But first, a bit of jazz. Yes, the sax comes into play on the subsequent two-minute title-track — and they’re into side B now and ready to get even weirder — and that lends a free-jazz improv style to keyboard insistence and grunted-out spoken vocals, manic drumming and whatever else would seem to have shown up that day. It is space rock drawn to its logical maximum, purposefully un-prog and all the more thoughtful for that. A slower line of synth at the beginning of “The Magic Touch” signals a shift to some chill, but it’s still got plenty of movement as Ecstatic Vision dare their listenership to keep up with them as they chase this or that theoretical impossibility. The importance of Connor‘s bass in “The Magic Touch,” as in “Shut up and Drive,” isn’t to be discounted, as it gives heft and a grounding complement to the float and reach of the guitar and keyboards, with the drums and percussion ranging beyond this or that convention. In its final measures, the guitar comes forward to hammer home the central riff, but it’s the bass that’s been doing so all along, and it proves crucial as well in “Grasping the Void,” which reads as much like a mission statement for For the Masses as any kind of description of what the song is actually up to.

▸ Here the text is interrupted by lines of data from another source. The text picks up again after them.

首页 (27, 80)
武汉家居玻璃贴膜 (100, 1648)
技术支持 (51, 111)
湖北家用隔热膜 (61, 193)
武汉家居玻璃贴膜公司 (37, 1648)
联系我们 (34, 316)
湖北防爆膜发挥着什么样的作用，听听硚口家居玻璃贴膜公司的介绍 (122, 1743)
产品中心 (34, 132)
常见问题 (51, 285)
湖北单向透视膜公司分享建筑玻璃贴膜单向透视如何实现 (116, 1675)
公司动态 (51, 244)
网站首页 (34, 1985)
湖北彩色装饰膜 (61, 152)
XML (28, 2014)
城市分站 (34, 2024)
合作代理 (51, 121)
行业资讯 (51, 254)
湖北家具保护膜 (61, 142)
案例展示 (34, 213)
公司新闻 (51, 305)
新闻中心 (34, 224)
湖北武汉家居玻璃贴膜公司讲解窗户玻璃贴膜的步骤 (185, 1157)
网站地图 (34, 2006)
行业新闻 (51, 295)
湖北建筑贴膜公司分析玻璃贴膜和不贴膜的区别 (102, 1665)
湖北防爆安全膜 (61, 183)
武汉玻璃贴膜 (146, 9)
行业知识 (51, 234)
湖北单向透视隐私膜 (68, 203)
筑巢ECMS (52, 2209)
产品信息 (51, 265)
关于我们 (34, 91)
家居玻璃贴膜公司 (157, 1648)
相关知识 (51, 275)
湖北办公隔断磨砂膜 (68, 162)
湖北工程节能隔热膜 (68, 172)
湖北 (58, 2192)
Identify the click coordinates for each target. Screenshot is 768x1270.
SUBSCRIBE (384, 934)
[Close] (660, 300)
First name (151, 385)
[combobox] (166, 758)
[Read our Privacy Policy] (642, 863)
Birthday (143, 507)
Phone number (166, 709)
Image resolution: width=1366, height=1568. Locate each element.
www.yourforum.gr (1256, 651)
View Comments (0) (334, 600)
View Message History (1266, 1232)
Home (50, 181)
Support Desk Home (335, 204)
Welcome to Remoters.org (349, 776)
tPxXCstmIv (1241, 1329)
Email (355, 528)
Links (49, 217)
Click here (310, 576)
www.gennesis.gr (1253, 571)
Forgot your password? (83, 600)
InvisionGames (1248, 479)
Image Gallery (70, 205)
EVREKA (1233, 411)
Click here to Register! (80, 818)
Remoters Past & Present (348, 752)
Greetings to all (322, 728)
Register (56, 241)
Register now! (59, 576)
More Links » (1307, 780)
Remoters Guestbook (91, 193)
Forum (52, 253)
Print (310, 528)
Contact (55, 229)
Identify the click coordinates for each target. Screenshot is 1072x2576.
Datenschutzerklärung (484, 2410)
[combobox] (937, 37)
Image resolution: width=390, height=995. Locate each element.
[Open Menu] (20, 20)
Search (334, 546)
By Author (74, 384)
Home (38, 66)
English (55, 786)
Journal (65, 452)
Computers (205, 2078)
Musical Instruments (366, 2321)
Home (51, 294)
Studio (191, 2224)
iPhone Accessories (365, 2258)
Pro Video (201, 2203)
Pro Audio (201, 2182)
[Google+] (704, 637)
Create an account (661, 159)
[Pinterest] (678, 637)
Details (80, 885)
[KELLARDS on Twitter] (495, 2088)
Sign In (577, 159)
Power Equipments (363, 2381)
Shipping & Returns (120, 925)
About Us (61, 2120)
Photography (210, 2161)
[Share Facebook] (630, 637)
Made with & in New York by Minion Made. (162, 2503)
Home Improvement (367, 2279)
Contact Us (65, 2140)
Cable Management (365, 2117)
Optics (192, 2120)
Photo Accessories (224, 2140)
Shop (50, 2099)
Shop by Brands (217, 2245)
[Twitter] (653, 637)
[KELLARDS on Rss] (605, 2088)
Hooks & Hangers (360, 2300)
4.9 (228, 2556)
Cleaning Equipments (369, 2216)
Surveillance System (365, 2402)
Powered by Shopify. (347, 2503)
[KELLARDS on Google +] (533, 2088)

Guitar emerges at about 90 seconds in to drive the turn to the verse, which is anthemic in a kind of anti-hero vein, soaking wet with effects and piloting farther out of the known universe. Is there a last guitar solo to bid farewell as Ecstatic Vision exit galaxy stage left? Why hell yes, there most certainly is, and a quick wash of synth thereafter draws down quickly to end the record in a sudden-seeming cut to silence that makes one wonder if perhaps they found that void after all. Seems it’s the place to be, and fair enough. Ecstatic Vision have never been short on attitude, and they aren’t here either, but what feels different about For the Masses is that they’re using the studio itself and the mix as instruments and toying with atmosphere as well as with effects and arrangement elements. These experiments work, and tie gorgeously to those being done with the songs themselves in structure and execution, making For the Masses sound all the more like what Ecstatic Vision have been trying to capture all along.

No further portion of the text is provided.